%%

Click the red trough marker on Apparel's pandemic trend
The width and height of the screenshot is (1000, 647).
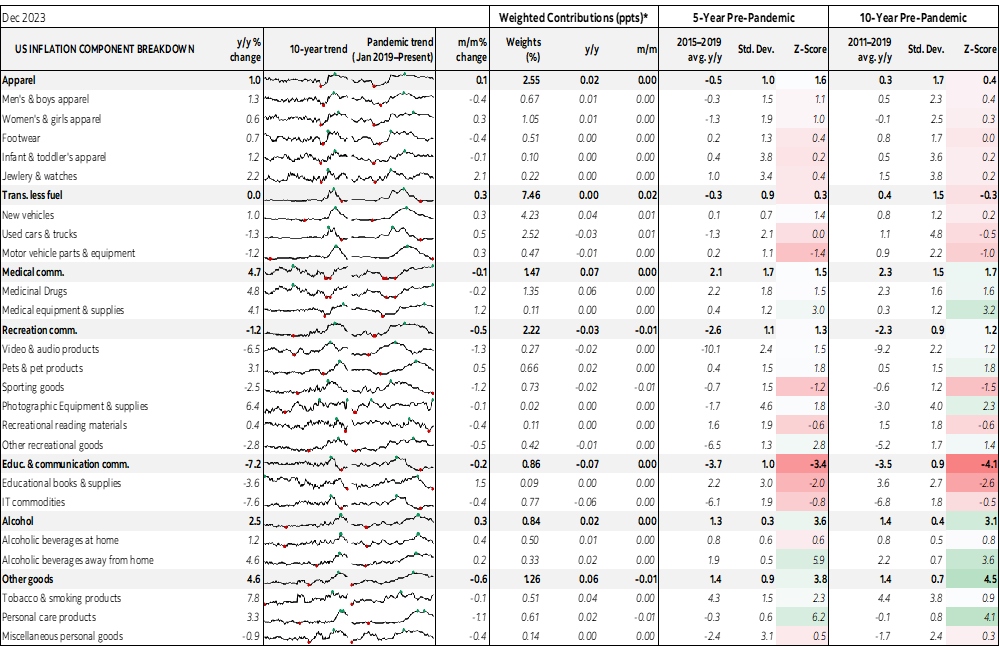coord(374,87)
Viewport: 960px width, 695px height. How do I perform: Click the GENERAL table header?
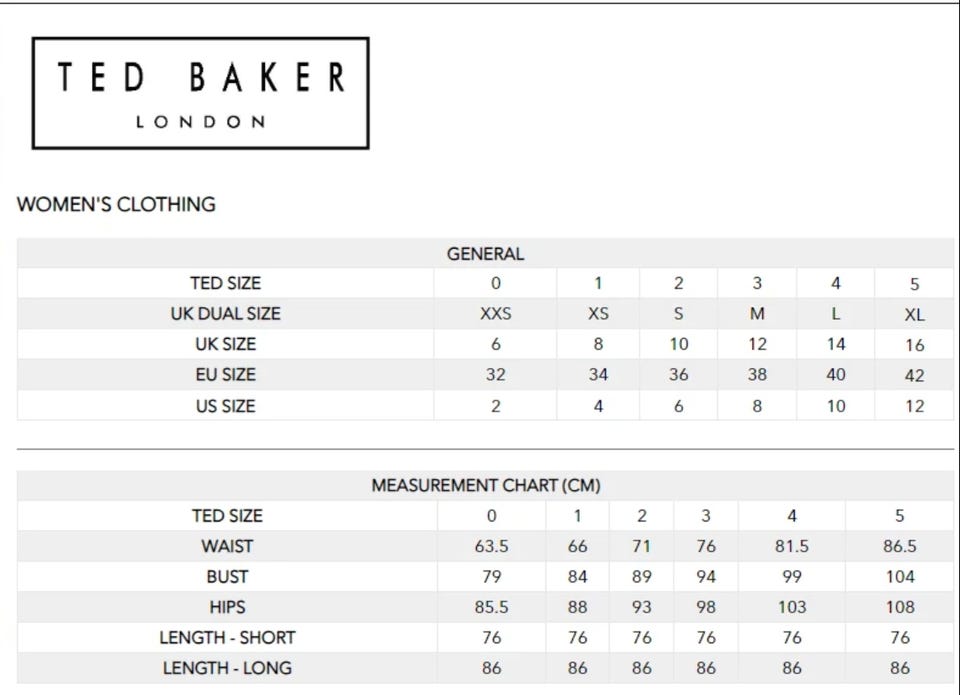click(x=485, y=254)
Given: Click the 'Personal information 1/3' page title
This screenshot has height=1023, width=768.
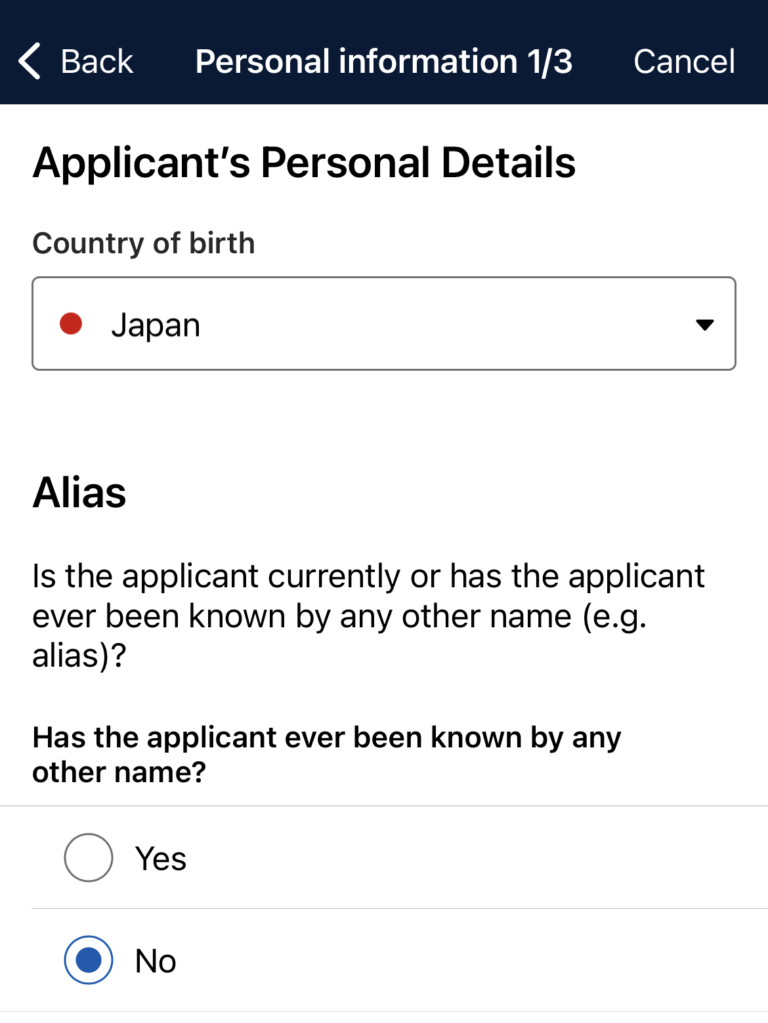Looking at the screenshot, I should point(384,61).
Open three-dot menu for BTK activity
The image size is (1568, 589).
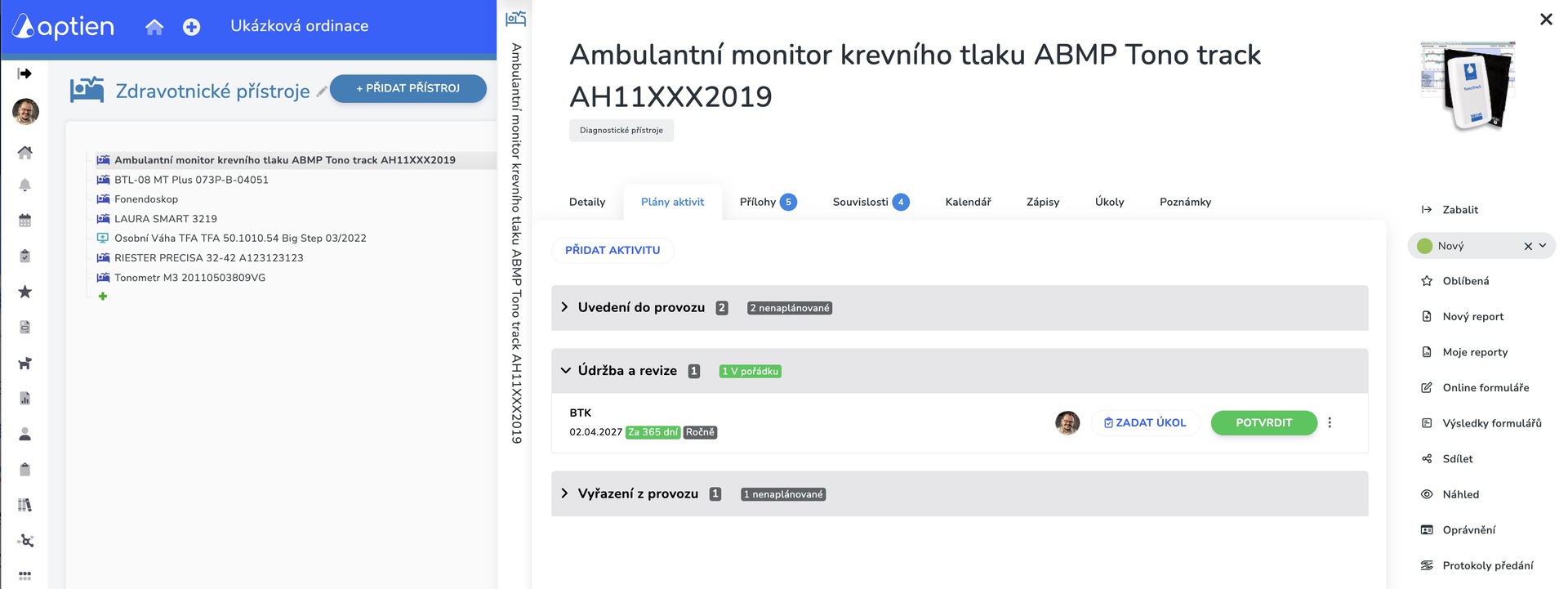[1330, 422]
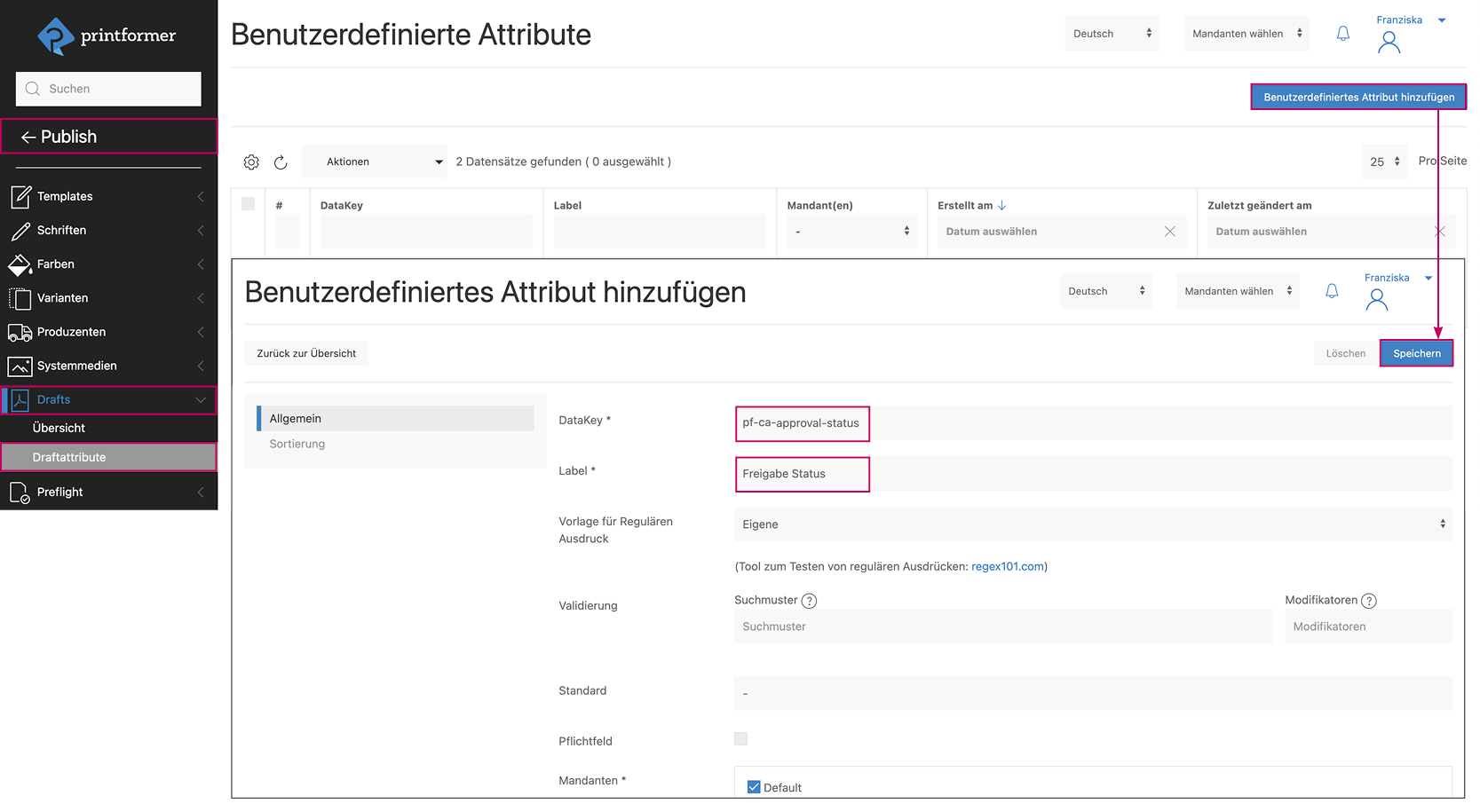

%%

- The request
Rewrite all the records with "table header" replaced by "column header" and every other part unchanged. Omit the pictures from the output.

- Finished exercise
Click the red trough marker on Apparel's pandemic trend
The width and height of the screenshot is (1000, 647).
coord(374,87)
Viewport: 960px width, 695px height. How do I perform: Click the GENERAL column header?
click(x=485, y=254)
Given: Click the 'Personal information 1/3' page title
This screenshot has height=1023, width=768.
Looking at the screenshot, I should point(384,61).
Open three-dot menu for BTK activity
The image size is (1568, 589).
[1330, 422]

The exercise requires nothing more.